* [Task to complete] Reproduce verbatim the section of the forum post on fertilizer dosing that begins with "Sunday 50% or" and ends with "it gets confusing.".

* [Source passage]
━━━━━━━━━━━━━━━━━━━━
# EI Newbie, totally confused lol



## ojustaboo (20 Jun 2011)

Hi all

Have read through the stickies and loads of other posts and the more I read, the more confused I get (nothing new there).

190Lt corner tank.  Pressurised CO2

I asked the waterboard what my GH is and they tell me that my water is hard and It's 16.1 degrees German.

My tap water PH (after 24hrs) is 7.5

I'm grasping the concept but am confused over the different terms and suggestions.  For instance, in Clives Tutorial it suggests no added ferts for 2 days before water change but on the Excel dosing calc, it shows ferts added every day.

Then if I understand correctly, there's different chemicals I can get the same nutrients from, for example Nitrate from, either Potassium or Ammonium Nitrate. Does it make any difference which I go for or (as is probably the case) am I completely misunderstanding something?

Adding different powders to the tank for 5 days then resting for 2 days seems simple enough to me, but which powders and in which quantity (even after using a couple of calcs) has sent my brain into meltdown.


If I understand Clives tutorial correctly, I should be looking to add the following each week.
Nitrate (NO3) 20ppm per week.
Potassium (K) 30ppm per week.
Phosphate (PO4) 3ppm per week
Magnesium (Mg) 10ppm per week
Iron (Fe) 0.5ppm per week 

He also suggests to achieve this on a 20  US gallon tank, I would do

Sunday 50% or more Water Change then dose [3/16 teaspoon KNO3] + [1/16 teaspoon KH2PO4] + [½ teaspoon MgSO4]
Monday 1/16 teaspoon CSM+B
Tuesday - [3/16 teaspoon KNO3] + [1/16 teaspoon KH2PO4] + [½ teaspoon MgSO4]
Wednesday - 1/16 teaspoon CSM+B
Thursday - [3/16 teaspoon KNO3] + [1/16 teaspoon KH2PO4] + [½ teaspoon MgSO4]
Friday Rest
Saturday - Rest

190Ltrs works out at around 50 US gallons so in theory, simply adding 2.5 times what he suggests I should be there?

How I would measure 2.5 x 3/16 teaspoon of KN03 is something I will worry about when I work out if I'm thinking correctly 

That seems relatively straight forward but then it gets confusing.
What he's adding Sunday to Thursday doesn't exactly match up with the list above that that I thought I should be adding weekly.   For example, we have CSM+B

To further confuse me  I look at the Excel dosing spreadsheet and it gives doses for every day (no 2 day rest)  and in addition to the above, also includes 
Trace Element Mix
Potassium Sulphate K2S04
Calcium Sulphate
and it also mentions Ammonium.

Finally there's the question of my GH. Is 16.1 German above 3 GH  (is it 16.1 GH) or do I need GH booster

Many many thanks for your time and help

Joe


----------



## Bobtastic (20 Jun 2011)
━━━━━━━━━━━━━━━━━━━━
* [Dataset section]
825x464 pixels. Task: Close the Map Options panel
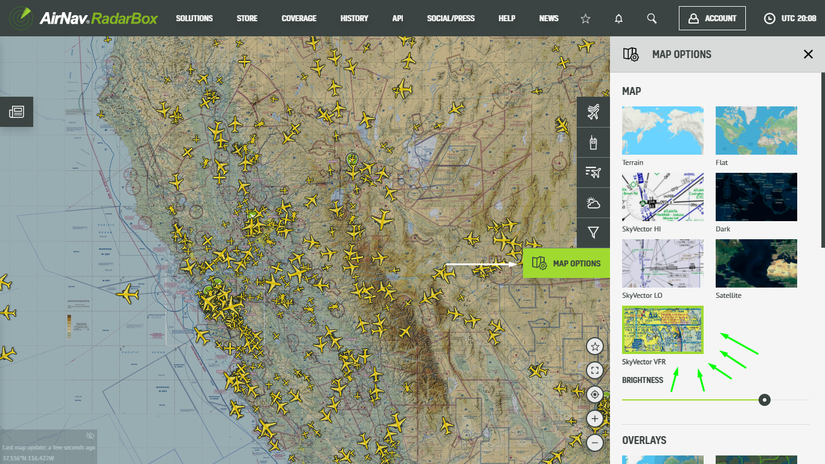pos(808,54)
━━━━━━━━━━━━━━━━━━━━
* [Answer to this exercise]
Sunday 50% or more Water Change then dose [3/16 teaspoon KNO3] + [1/16 teaspoon KH2PO4] + [½ teaspoon MgSO4]
Monday 1/16 teaspoon CSM+B
Tuesday - [3/16 teaspoon KNO3] + [1/16 teaspoon KH2PO4] + [½ teaspoon MgSO4]
Wednesday - 1/16 teaspoon CSM+B
Thursday - [3/16 teaspoon KNO3] + [1/16 teaspoon KH2PO4] + [½ teaspoon MgSO4]
Friday Rest
Saturday - Rest

190Ltrs works out at around 50 US gallons so in theory, simply adding 2.5 times what he suggests I should be there?

How I would measure 2.5 x 3/16 teaspoon of KN03 is something I will worry about when I work out if I'm thinking correctly 

That seems relatively straight forward but then it gets confusing.